• About this task:
Go line by line through the entries and show those that hold the string "account".

* * * * * * * * *

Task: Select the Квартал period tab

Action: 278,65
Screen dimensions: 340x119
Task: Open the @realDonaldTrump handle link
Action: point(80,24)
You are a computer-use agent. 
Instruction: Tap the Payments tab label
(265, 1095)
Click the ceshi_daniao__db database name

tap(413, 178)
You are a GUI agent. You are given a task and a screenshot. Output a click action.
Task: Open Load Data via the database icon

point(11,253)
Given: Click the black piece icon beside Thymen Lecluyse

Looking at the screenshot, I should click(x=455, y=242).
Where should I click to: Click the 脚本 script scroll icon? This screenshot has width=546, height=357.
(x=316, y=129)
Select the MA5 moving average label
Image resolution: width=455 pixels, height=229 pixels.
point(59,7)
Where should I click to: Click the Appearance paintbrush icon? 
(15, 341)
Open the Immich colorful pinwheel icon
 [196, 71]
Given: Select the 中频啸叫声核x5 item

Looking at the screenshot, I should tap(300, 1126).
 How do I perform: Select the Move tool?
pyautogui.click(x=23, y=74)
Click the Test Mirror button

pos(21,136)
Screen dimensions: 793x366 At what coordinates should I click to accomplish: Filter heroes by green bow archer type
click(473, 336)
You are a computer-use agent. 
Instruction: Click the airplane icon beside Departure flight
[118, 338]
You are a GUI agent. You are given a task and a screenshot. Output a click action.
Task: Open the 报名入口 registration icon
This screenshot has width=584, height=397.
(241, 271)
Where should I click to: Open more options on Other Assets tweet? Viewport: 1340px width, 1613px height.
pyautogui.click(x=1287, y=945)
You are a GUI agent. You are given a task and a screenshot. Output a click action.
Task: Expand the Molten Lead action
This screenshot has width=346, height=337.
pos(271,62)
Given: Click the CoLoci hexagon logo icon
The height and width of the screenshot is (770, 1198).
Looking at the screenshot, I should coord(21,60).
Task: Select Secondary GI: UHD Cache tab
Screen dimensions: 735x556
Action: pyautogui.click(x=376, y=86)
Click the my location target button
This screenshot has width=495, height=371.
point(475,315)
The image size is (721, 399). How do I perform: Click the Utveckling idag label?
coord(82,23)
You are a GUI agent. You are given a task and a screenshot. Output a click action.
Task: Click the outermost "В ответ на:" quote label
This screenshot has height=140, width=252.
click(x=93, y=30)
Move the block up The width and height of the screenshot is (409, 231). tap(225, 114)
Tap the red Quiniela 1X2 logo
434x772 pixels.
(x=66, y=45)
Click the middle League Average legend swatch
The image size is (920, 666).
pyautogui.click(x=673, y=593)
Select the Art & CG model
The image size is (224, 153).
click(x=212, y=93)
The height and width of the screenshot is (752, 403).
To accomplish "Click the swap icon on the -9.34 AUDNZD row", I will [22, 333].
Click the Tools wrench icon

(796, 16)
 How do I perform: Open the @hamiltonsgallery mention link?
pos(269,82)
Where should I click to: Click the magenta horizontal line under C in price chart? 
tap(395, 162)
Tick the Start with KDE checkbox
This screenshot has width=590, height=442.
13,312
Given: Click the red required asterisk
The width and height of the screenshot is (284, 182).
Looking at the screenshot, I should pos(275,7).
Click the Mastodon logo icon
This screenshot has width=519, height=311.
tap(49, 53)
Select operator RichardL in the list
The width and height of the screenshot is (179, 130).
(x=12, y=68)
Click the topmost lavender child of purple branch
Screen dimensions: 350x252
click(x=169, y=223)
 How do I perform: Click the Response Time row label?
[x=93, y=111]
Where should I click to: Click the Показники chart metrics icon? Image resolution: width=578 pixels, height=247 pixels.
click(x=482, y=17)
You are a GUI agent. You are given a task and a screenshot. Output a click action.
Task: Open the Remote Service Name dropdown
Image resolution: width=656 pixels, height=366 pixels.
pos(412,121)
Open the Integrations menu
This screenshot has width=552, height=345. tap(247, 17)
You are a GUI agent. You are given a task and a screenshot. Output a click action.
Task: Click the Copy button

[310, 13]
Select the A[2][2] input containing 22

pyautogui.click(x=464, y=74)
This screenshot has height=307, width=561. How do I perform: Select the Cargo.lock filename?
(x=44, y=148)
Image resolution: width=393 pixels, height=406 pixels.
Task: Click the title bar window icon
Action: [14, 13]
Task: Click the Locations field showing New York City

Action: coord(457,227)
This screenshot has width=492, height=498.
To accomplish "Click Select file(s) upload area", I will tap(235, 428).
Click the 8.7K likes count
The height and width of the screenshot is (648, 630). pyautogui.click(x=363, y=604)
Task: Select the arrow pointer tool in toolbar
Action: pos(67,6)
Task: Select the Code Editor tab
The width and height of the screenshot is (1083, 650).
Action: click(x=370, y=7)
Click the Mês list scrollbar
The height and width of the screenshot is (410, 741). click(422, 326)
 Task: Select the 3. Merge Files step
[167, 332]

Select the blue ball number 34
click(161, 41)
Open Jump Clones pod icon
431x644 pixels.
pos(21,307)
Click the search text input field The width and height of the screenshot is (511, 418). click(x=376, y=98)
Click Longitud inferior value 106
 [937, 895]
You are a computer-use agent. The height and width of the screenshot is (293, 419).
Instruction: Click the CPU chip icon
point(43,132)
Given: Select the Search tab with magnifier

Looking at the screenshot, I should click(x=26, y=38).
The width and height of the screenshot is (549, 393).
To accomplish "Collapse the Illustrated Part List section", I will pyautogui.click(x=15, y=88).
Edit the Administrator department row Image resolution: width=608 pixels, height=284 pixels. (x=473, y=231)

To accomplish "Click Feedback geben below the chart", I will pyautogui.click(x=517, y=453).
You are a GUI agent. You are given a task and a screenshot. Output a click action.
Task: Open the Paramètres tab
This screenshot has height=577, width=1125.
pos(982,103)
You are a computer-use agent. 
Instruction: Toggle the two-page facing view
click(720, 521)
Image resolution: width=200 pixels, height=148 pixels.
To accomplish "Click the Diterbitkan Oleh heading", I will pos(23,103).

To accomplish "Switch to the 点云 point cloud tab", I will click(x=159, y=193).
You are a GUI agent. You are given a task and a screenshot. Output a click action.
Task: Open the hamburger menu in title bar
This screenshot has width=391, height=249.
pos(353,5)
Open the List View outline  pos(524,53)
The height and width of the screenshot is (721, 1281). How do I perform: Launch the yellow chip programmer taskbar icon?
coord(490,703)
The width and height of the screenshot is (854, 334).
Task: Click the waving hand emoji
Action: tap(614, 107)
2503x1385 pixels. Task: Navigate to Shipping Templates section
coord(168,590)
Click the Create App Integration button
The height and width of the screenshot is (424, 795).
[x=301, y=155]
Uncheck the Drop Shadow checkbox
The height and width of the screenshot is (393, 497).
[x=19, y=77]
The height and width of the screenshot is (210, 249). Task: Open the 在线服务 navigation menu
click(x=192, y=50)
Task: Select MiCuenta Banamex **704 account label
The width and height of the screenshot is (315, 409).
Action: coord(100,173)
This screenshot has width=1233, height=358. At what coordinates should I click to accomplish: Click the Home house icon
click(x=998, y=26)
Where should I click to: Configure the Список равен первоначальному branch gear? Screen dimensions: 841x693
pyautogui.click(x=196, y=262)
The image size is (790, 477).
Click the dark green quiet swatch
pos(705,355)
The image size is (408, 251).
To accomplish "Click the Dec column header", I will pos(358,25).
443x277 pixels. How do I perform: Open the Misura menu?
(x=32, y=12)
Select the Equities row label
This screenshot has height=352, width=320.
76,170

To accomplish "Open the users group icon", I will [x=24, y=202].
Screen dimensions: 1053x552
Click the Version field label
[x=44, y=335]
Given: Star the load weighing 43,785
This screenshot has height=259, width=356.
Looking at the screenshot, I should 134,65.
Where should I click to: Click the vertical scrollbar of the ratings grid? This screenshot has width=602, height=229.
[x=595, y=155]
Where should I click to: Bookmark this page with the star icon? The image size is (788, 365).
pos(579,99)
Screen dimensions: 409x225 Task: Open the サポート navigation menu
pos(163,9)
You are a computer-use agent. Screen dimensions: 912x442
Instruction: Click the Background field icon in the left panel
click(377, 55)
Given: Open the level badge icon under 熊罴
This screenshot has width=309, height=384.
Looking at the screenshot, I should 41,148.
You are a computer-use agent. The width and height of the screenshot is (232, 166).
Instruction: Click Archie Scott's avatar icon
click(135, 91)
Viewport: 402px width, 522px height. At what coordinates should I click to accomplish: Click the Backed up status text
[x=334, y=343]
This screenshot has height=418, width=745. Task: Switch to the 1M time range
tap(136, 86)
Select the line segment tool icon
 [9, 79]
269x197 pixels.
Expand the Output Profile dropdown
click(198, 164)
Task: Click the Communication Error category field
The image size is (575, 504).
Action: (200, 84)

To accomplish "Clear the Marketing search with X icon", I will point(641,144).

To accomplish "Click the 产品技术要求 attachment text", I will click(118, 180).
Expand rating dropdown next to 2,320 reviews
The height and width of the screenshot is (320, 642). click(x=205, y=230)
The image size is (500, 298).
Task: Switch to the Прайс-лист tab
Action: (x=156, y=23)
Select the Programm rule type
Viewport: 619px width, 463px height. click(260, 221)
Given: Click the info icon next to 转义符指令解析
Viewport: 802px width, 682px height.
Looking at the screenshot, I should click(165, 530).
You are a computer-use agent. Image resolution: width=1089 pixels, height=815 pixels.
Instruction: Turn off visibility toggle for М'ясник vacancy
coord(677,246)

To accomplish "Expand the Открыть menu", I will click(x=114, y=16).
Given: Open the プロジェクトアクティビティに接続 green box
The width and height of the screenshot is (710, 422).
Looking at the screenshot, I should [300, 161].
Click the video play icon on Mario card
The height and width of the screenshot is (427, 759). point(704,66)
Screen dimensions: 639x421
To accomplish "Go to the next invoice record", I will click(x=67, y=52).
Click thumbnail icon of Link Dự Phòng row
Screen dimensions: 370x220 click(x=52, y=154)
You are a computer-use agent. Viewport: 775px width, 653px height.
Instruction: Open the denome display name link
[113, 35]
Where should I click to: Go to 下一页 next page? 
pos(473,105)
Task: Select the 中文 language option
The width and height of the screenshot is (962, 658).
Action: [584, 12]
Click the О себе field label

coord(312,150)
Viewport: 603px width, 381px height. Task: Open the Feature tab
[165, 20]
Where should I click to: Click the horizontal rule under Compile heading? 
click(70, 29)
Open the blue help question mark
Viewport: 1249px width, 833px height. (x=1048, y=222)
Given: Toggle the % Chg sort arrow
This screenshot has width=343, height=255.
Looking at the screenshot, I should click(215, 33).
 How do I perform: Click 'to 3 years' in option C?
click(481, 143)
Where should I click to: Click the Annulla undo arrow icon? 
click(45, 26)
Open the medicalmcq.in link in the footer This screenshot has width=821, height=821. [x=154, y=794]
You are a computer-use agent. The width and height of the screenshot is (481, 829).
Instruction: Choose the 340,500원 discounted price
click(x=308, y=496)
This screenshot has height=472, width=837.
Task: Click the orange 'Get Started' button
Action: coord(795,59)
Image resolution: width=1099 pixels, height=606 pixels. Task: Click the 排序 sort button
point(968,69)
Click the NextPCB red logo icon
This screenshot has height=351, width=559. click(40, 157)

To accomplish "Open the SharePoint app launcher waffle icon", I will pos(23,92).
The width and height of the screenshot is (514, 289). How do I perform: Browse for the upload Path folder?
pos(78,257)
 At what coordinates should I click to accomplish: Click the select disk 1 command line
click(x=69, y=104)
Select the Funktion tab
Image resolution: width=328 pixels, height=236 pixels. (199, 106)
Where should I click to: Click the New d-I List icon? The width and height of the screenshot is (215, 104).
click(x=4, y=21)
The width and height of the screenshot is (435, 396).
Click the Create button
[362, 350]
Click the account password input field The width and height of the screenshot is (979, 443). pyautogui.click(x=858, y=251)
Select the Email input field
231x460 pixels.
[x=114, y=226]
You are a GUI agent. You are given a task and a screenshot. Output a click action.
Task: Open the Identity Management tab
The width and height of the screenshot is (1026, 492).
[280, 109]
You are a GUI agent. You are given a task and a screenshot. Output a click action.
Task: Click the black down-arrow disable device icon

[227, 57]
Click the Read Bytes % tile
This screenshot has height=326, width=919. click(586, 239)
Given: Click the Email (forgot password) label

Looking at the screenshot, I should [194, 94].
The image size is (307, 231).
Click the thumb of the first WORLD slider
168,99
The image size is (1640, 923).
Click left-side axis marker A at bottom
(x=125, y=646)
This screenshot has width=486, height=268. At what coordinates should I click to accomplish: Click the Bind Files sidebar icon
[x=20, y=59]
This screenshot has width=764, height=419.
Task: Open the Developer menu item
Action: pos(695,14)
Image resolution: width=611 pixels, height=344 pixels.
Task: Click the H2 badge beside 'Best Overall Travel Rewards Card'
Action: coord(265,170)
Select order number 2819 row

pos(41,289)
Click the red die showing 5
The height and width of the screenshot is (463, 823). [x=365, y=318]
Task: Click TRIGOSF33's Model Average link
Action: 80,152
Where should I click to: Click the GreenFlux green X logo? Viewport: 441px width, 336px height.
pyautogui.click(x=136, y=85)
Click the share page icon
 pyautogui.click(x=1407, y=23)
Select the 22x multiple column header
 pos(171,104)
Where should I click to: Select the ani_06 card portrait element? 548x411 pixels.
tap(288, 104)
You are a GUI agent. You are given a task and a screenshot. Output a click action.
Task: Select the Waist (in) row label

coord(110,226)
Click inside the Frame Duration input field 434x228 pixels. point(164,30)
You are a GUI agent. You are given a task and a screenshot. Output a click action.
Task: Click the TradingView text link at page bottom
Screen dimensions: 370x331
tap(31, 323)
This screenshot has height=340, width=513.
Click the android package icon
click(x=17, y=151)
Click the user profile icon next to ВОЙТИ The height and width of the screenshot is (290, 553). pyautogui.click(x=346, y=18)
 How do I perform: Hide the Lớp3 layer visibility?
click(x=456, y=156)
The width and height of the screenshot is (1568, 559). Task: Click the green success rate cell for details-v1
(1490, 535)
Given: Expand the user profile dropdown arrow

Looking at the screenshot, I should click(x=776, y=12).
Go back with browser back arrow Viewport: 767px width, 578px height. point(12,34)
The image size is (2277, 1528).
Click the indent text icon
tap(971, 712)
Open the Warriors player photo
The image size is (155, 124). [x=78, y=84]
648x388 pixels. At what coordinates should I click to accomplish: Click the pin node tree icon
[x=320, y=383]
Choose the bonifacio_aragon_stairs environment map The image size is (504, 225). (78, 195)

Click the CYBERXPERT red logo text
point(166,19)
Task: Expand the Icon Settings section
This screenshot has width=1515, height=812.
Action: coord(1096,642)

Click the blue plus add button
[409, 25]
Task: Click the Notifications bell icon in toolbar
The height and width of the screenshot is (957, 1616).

* * * * * * * * *

• Your response:
Task: Select MiCuenta Banamex **704 account label
Click the account password input field The width and height of the screenshot is (979, 443). pyautogui.click(x=858, y=251)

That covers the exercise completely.